• [PROBLEM STATEMENT]:
Go through the material and copy every line in which "ギターストラップ" appears.

# # # #

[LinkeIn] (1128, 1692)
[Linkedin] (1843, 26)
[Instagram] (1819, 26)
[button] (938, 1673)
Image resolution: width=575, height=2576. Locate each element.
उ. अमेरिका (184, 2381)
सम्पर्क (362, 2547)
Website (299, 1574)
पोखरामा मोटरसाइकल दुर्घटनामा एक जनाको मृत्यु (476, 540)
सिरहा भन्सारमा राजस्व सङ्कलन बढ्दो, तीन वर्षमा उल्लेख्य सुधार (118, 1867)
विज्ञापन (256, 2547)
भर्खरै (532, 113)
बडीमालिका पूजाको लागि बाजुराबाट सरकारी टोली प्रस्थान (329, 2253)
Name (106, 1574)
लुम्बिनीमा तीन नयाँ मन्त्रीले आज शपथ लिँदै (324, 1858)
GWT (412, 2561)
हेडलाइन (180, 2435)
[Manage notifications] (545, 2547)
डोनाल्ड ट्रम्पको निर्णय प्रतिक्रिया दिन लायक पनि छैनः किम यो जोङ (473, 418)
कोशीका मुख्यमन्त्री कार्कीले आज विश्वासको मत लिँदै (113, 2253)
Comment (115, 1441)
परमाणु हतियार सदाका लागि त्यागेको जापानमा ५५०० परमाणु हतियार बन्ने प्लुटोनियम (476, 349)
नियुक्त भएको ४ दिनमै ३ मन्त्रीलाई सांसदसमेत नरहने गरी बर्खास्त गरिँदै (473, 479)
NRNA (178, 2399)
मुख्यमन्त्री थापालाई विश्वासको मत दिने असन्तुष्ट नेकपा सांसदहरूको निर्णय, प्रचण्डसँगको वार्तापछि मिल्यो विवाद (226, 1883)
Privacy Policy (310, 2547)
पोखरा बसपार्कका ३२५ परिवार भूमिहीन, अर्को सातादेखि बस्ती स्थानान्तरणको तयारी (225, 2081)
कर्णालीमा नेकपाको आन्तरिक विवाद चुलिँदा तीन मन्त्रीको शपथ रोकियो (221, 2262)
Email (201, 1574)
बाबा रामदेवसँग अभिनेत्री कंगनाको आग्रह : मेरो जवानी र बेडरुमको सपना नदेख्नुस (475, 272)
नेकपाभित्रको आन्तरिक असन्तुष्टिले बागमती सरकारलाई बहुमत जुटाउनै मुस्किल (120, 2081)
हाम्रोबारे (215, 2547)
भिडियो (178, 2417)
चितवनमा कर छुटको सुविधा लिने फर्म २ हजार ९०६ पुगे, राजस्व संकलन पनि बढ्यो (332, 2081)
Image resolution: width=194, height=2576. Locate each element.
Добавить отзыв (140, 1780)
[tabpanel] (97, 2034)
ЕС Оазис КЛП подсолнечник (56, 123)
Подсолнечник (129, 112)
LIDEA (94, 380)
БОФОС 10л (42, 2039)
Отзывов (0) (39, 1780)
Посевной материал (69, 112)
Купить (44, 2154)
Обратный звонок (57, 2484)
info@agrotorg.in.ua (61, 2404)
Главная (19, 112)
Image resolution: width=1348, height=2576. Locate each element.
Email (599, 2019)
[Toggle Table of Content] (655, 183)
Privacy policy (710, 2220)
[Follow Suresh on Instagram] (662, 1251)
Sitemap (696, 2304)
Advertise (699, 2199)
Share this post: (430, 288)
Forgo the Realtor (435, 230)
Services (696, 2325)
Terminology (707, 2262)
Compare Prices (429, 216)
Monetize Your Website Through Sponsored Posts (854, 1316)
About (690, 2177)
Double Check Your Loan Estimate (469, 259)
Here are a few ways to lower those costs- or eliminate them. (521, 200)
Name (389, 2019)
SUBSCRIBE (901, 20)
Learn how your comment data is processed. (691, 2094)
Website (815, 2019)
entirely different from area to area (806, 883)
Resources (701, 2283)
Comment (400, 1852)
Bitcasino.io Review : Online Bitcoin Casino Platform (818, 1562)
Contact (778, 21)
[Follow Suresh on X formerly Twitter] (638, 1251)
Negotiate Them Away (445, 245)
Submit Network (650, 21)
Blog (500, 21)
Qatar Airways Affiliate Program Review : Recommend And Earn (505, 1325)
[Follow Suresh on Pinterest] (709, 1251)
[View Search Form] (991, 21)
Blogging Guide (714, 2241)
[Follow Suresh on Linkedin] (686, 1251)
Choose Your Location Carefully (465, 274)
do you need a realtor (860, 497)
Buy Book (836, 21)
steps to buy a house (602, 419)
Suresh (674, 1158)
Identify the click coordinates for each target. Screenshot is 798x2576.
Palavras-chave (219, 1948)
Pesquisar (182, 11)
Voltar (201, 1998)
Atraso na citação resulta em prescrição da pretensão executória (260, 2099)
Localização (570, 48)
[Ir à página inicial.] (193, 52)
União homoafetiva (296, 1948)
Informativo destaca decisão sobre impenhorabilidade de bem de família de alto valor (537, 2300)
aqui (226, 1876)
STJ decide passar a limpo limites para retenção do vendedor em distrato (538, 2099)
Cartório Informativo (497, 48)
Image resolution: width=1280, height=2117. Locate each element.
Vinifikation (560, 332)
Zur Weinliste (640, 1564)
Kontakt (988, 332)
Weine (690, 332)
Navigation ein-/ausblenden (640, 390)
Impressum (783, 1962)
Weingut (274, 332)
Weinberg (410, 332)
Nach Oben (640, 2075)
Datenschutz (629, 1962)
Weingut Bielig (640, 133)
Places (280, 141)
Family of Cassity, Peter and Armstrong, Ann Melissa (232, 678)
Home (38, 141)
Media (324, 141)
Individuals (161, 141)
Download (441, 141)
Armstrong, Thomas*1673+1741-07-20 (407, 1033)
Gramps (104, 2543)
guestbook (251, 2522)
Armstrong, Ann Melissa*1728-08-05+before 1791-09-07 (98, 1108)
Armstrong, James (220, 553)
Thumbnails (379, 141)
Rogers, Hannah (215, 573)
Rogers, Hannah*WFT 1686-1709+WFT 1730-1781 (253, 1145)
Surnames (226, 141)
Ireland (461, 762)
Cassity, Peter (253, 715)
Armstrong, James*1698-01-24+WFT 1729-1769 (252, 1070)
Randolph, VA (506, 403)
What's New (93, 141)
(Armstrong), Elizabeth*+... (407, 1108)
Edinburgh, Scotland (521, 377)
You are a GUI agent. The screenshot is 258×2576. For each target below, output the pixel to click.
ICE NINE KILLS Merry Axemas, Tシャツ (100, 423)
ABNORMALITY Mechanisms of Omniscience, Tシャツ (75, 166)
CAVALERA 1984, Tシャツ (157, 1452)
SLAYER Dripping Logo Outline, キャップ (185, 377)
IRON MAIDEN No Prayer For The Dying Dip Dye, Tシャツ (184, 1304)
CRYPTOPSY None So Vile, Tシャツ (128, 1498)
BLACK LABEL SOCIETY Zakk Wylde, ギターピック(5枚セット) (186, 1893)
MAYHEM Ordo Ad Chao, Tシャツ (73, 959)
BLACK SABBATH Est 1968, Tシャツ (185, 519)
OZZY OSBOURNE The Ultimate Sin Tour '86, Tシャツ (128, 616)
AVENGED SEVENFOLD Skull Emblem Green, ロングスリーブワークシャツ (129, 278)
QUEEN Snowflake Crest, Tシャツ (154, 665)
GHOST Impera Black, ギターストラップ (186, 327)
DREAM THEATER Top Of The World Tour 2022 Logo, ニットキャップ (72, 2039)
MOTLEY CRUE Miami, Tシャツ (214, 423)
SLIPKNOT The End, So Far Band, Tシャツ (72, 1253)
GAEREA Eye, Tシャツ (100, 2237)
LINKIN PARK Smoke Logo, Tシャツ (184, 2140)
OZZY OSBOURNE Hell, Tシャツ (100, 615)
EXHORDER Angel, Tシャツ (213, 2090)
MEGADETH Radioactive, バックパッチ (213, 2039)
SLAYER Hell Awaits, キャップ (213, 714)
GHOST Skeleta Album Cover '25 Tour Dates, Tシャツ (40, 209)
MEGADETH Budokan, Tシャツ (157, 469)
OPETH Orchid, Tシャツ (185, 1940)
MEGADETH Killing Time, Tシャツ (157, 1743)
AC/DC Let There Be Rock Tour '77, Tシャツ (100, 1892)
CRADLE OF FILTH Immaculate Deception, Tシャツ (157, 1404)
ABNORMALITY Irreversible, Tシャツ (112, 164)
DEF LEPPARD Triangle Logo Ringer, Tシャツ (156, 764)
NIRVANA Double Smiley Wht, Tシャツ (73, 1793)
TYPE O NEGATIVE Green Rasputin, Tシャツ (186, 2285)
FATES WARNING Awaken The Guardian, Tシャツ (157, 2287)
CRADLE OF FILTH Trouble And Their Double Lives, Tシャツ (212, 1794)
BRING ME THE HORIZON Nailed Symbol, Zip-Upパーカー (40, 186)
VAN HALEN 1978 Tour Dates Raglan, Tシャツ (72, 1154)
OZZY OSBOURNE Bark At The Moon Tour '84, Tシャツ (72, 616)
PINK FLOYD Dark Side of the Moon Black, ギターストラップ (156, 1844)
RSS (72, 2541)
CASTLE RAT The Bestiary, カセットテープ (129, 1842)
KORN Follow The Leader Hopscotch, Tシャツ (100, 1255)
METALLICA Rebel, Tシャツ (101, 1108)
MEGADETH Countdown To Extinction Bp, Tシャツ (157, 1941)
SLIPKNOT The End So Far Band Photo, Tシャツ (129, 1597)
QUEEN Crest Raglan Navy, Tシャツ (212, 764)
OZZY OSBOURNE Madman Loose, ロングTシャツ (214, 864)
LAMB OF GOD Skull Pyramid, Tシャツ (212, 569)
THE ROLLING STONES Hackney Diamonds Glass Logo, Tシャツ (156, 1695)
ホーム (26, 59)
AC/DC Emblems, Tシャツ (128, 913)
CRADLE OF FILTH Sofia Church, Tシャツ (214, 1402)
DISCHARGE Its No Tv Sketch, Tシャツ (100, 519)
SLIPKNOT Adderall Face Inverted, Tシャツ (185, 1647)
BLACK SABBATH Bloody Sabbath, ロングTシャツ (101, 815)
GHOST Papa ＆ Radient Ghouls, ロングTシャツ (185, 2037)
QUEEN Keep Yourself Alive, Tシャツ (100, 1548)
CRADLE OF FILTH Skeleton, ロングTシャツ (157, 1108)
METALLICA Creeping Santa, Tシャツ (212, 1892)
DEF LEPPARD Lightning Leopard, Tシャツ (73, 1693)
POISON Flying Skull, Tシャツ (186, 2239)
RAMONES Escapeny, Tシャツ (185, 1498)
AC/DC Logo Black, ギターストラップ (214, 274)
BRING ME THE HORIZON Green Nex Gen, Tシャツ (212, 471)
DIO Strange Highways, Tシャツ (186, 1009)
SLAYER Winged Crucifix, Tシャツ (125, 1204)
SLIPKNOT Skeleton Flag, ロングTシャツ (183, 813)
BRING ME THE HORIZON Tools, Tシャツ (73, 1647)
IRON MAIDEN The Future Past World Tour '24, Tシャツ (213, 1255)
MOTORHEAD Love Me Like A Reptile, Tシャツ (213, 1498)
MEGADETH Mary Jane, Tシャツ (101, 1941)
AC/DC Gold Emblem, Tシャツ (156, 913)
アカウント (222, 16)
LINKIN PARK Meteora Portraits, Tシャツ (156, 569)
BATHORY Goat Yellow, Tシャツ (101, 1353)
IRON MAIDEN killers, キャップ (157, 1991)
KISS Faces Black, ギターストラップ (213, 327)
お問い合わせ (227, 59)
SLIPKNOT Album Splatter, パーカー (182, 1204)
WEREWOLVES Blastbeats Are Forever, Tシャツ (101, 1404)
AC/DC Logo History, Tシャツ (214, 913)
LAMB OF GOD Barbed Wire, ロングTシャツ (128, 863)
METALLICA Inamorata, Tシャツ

# # # #

• [RESULT]:
GHOST Impera Black, ギターストラップ (186, 327)
PINK FLOYD Dark Side of the Moon Black, ギターストラップ (156, 1844)
AC/DC Logo Black, ギターストラップ (214, 274)
KISS Faces Black, ギターストラップ (213, 327)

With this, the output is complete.